### [Available records]
<<<<
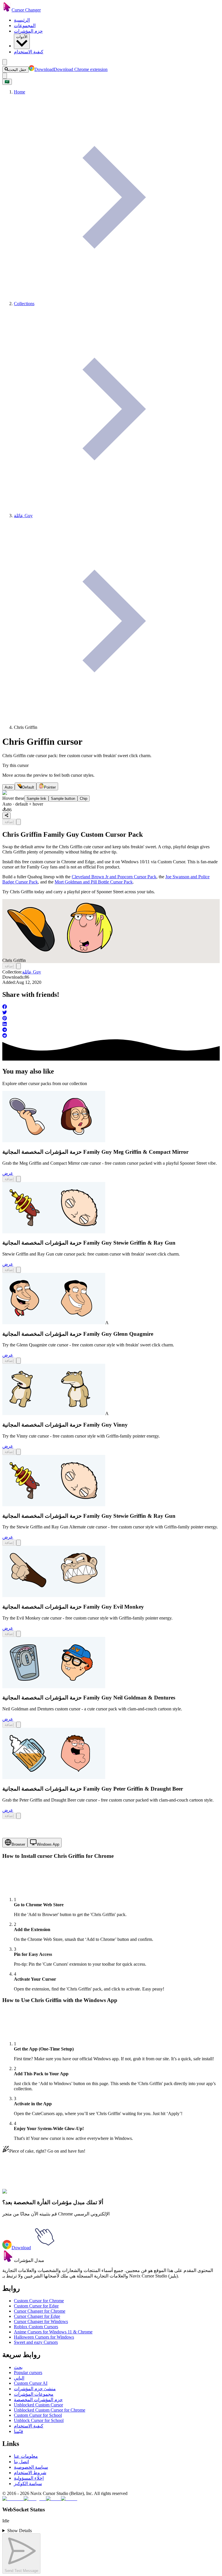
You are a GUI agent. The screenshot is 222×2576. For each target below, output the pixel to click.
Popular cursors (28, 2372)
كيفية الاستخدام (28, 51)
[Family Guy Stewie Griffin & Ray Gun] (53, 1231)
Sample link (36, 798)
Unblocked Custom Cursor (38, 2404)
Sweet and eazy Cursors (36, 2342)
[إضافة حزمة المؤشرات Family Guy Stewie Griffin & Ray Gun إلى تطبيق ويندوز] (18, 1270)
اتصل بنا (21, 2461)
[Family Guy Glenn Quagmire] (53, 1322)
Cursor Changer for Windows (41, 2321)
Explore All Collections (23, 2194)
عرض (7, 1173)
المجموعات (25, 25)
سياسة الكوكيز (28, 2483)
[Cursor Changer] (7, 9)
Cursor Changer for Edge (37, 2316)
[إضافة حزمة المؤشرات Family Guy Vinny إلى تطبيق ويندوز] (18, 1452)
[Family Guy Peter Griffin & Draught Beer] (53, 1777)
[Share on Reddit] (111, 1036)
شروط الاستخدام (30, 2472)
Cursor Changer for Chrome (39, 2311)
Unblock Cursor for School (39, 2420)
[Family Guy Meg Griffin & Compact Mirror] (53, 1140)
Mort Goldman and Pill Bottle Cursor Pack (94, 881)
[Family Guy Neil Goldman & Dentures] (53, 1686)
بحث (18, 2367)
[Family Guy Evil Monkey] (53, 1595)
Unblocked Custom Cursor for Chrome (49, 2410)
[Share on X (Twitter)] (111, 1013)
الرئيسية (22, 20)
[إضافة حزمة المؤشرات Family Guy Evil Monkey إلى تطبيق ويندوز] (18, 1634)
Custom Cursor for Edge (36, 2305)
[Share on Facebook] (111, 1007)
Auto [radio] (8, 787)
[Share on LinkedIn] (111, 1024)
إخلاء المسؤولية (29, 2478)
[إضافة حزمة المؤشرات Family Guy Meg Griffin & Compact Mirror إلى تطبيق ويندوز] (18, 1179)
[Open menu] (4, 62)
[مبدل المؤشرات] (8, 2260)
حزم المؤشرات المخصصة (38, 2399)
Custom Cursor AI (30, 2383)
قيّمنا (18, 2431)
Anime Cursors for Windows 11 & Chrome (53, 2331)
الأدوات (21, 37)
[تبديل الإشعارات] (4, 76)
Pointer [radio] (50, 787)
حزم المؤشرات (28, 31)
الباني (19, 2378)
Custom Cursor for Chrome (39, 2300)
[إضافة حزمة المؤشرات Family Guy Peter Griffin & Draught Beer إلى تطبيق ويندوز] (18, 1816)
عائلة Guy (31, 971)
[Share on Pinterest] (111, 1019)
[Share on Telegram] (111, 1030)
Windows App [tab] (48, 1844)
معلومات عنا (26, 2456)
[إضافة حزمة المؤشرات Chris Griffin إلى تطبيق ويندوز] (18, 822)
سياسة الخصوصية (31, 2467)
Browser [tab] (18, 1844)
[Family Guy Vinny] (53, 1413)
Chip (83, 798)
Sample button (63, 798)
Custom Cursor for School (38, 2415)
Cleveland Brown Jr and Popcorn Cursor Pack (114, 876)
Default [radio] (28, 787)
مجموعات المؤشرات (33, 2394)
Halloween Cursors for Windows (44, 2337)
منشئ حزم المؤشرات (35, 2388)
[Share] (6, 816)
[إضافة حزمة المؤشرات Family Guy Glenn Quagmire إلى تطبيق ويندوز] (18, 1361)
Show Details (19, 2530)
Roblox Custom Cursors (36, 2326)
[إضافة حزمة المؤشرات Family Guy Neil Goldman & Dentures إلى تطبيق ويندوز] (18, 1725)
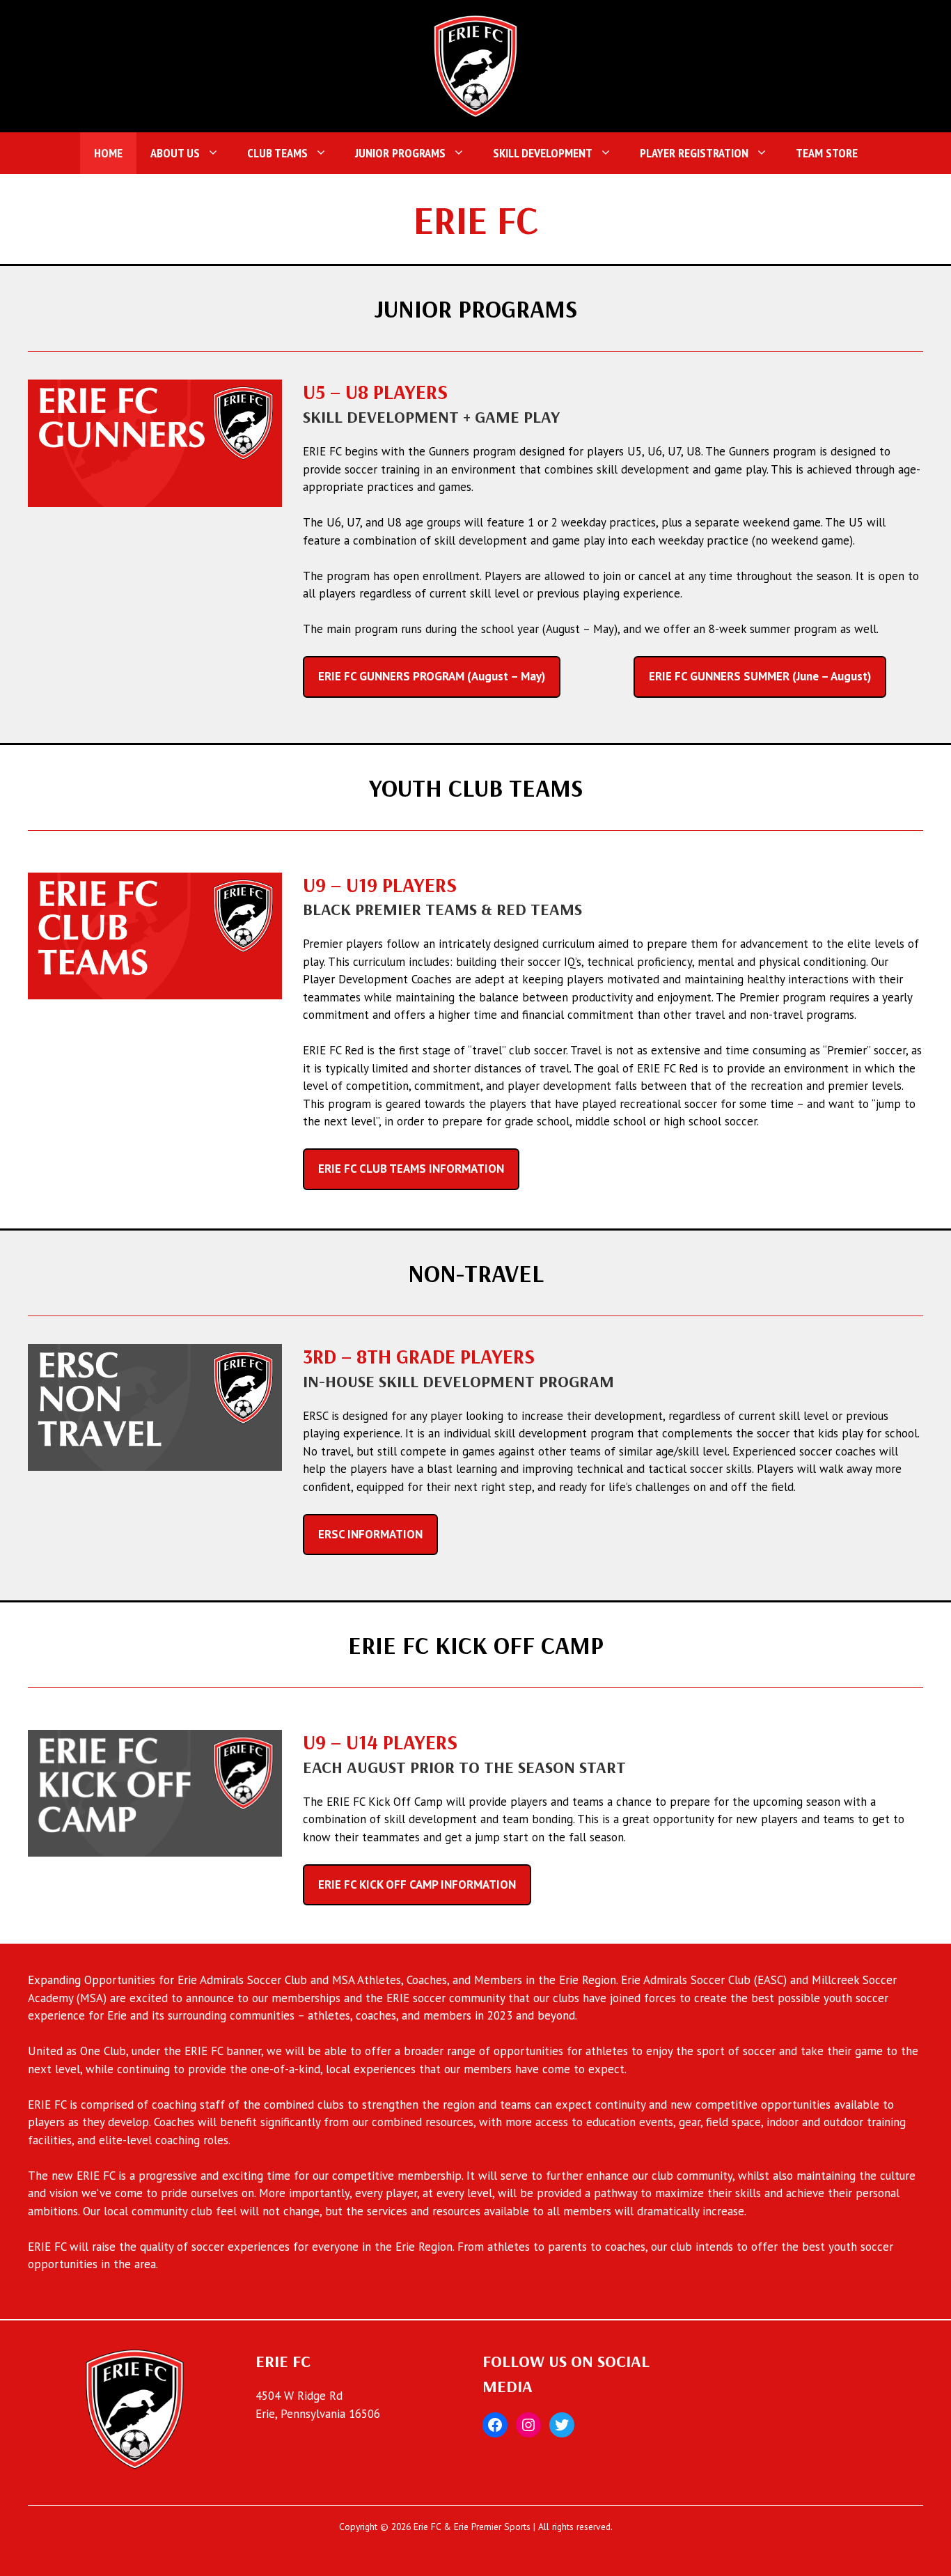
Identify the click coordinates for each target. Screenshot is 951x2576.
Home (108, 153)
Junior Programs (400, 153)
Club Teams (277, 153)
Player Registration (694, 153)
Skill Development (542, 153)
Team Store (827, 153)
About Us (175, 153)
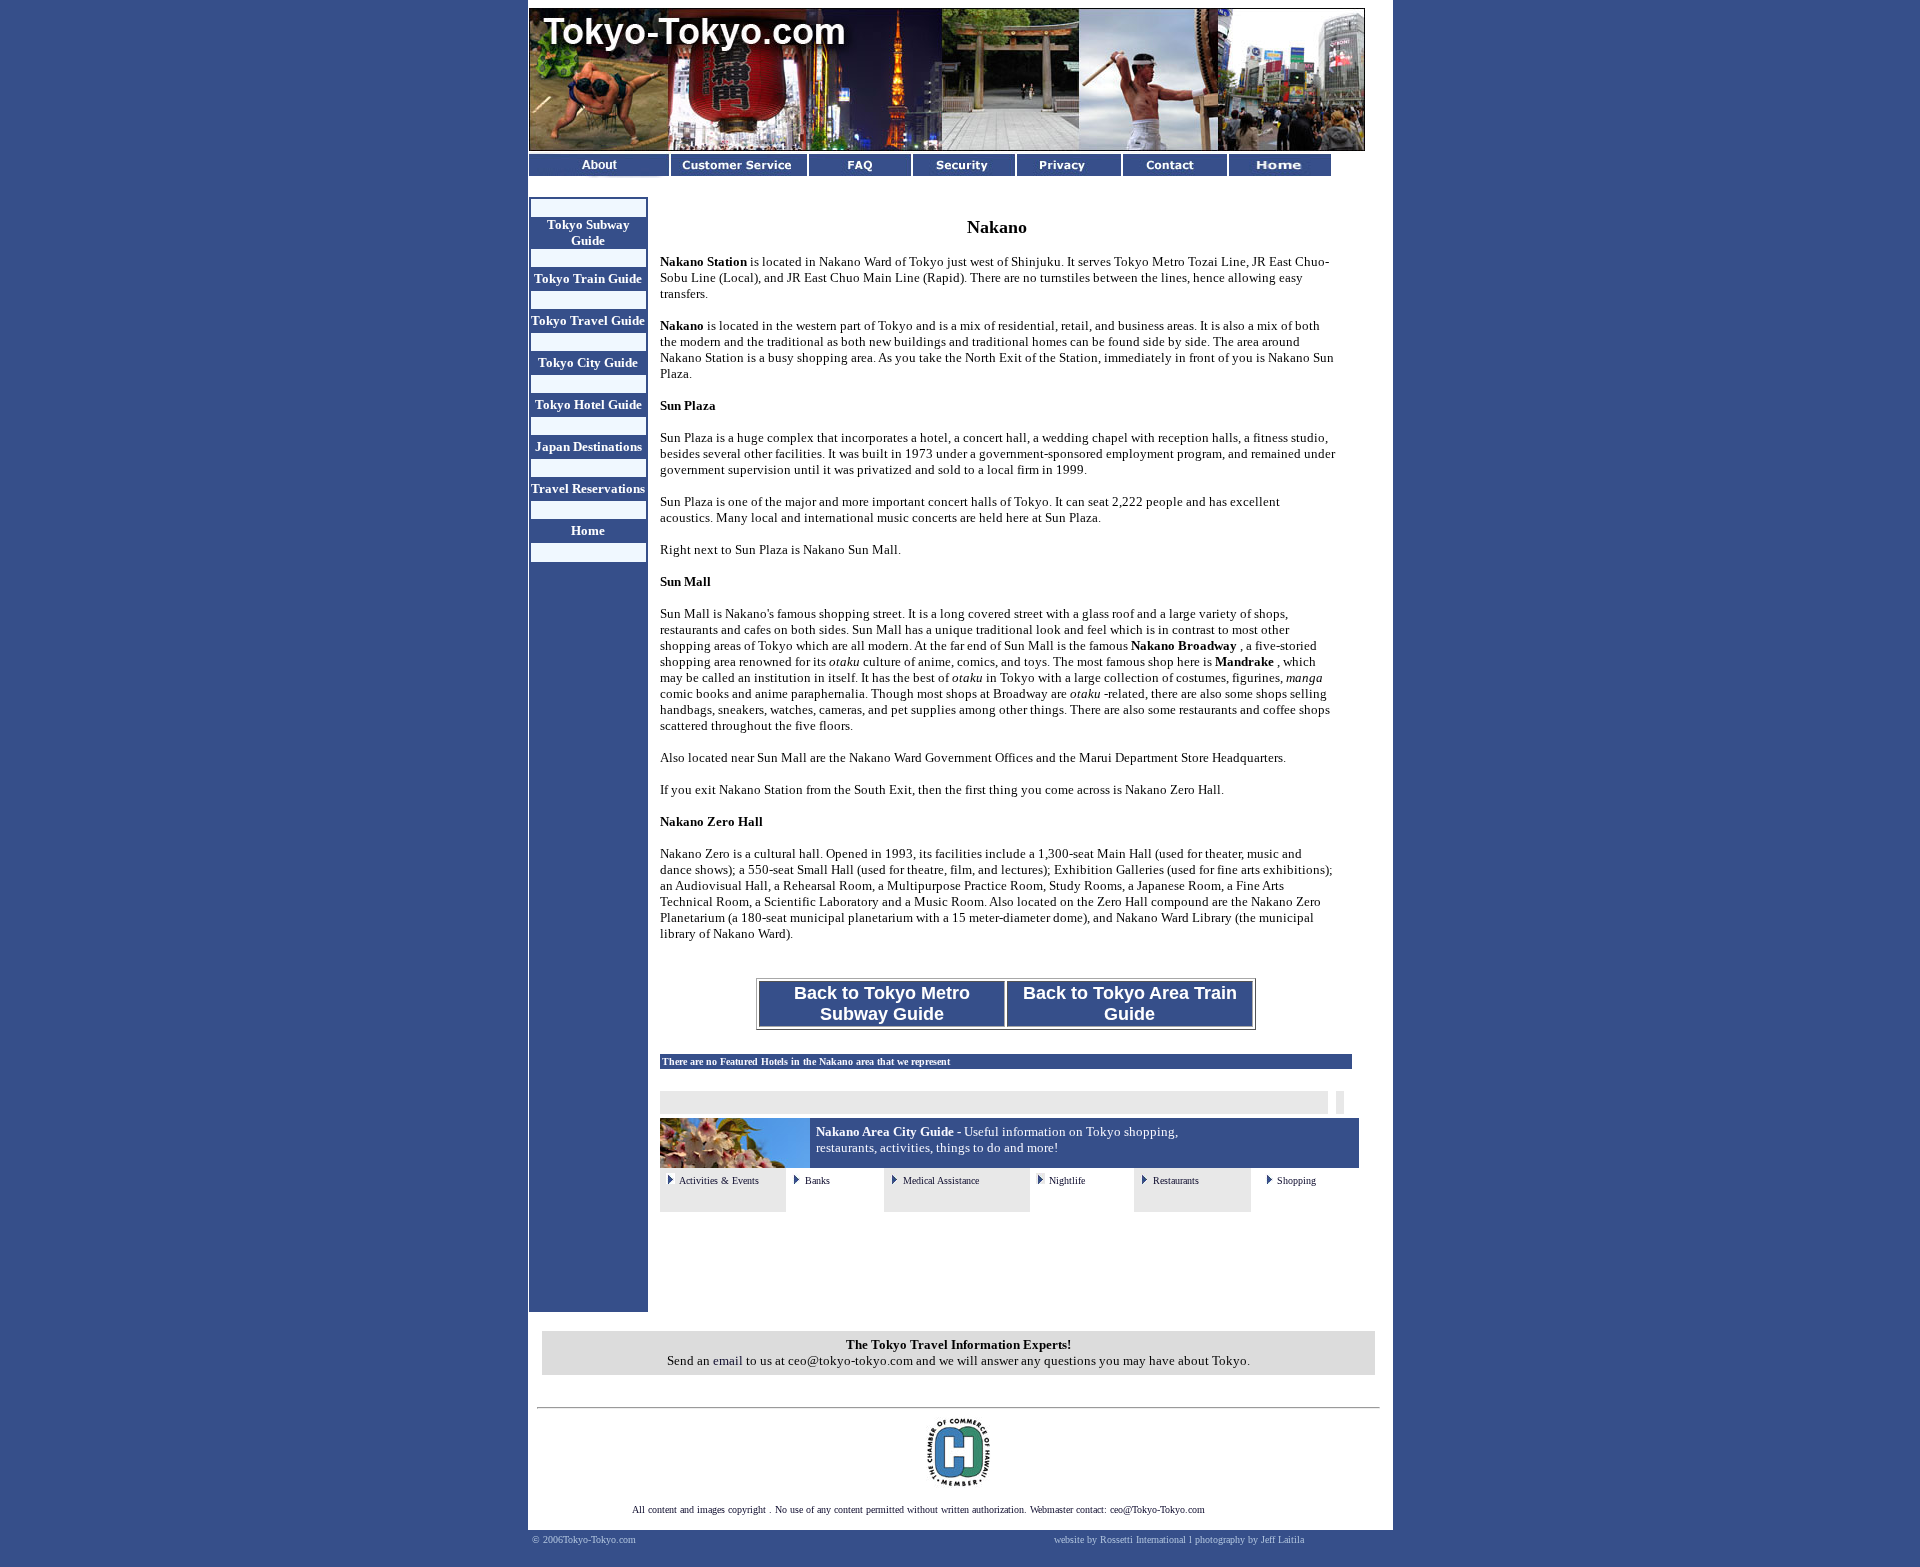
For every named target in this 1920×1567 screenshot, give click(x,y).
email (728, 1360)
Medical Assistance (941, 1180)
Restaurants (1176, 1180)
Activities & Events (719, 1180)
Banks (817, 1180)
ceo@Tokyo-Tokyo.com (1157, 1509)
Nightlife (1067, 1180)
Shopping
>>>>
### [Requirement]
Drop the pictures and copy the data exactly.

### [Written response]
You are a GUI agent. The screenshot is 222×2576. For each target below, output the pixel to click.
Popular cursors (28, 2372)
كيفية الاستخدام (28, 51)
[Family Guy Stewie Griffin & Ray Gun] (53, 1231)
Sample link (36, 798)
Unblocked Custom Cursor (38, 2404)
Sweet and eazy Cursors (36, 2342)
[إضافة حزمة المؤشرات Family Guy Stewie Griffin & Ray Gun إلى تطبيق ويندوز] (18, 1270)
اتصل بنا (21, 2461)
[Family Guy Glenn Quagmire] (53, 1322)
Cursor Changer for Windows (41, 2321)
Explore All Collections (23, 2194)
عرض (7, 1173)
المجموعات (25, 25)
سياسة الكوكيز (28, 2483)
[Cursor Changer] (7, 9)
Cursor Changer for Edge (37, 2316)
[إضافة حزمة المؤشرات Family Guy Vinny إلى تطبيق ويندوز] (18, 1452)
[Family Guy Peter Griffin & Draught Beer] (53, 1777)
[Share on Reddit] (111, 1036)
شروط الاستخدام (30, 2472)
Cursor Changer for Chrome (39, 2311)
Unblock Cursor for School (39, 2420)
[Family Guy Meg Griffin & Compact Mirror] (53, 1140)
Mort Goldman and Pill Bottle Cursor Pack (94, 881)
[Family Guy Neil Goldman & Dentures] (53, 1686)
بحث (18, 2367)
[Family Guy Evil Monkey] (53, 1595)
Unblocked Custom Cursor for Chrome (49, 2410)
[Share on X (Twitter)] (111, 1013)
الرئيسية (22, 20)
[إضافة حزمة المؤشرات Family Guy Evil Monkey إلى تطبيق ويندوز] (18, 1634)
Custom Cursor for Edge (36, 2305)
[Share on Facebook] (111, 1007)
Auto [radio] (8, 787)
[Share on LinkedIn] (111, 1024)
إخلاء المسؤولية (29, 2478)
[إضافة حزمة المؤشرات Family Guy Meg Griffin & Compact Mirror إلى تطبيق ويندوز] (18, 1179)
[Open menu] (4, 62)
[مبدل المؤشرات] (8, 2260)
حزم المؤشرات المخصصة (38, 2399)
Custom Cursor AI (30, 2383)
قيّمنا (18, 2431)
Anime Cursors for Windows 11 & Chrome (53, 2331)
الأدوات (21, 37)
[تبديل الإشعارات] (4, 76)
Pointer [radio] (50, 787)
حزم المؤشرات (28, 31)
الباني (19, 2378)
Custom Cursor for Chrome (39, 2300)
[إضافة حزمة المؤشرات Family Guy Peter Griffin & Draught Beer إلى تطبيق ويندوز] (18, 1816)
عائلة Guy (31, 971)
[Share on Pinterest] (111, 1019)
[Share on Telegram] (111, 1030)
Windows App [tab] (48, 1844)
معلومات عنا (26, 2456)
[إضافة حزمة المؤشرات Chris Griffin إلى تطبيق ويندوز] (18, 822)
سياسة الخصوصية (31, 2467)
Browser [tab] (18, 1844)
[Family Guy Vinny] (53, 1413)
Chip (83, 798)
Sample button (63, 798)
Custom Cursor for School (38, 2415)
Cleveland Brown Jr and Popcorn Cursor Pack (114, 876)
Default [radio] (28, 787)
مجموعات المؤشرات (33, 2394)
Halloween Cursors for Windows (44, 2337)
منشئ حزم المؤشرات (35, 2388)
[Share] (6, 816)
[إضافة حزمة المؤشرات Family Guy Glenn Quagmire إلى تطبيق ويندوز] (18, 1361)
Show Details (19, 2530)
Roblox Custom Cursors (36, 2326)
[إضافة حزمة المؤشرات Family Guy Neil Goldman & Dentures إلى تطبيق ويندوز] (18, 1725)
Identify the click coordinates for each target. Screenshot is 951x2576.
Home (108, 153)
Junior Programs (400, 153)
Club Teams (277, 153)
Player Registration (694, 153)
Skill Development (542, 153)
Team Store (827, 153)
About Us (175, 153)
For every named target in this 1920×1567 screenshot, give click(x,y).
email (728, 1360)
Medical Assistance (941, 1180)
Restaurants (1176, 1180)
Activities & Events (719, 1180)
Banks (817, 1180)
ceo@Tokyo-Tokyo.com (1157, 1509)
Nightlife (1067, 1180)
Shopping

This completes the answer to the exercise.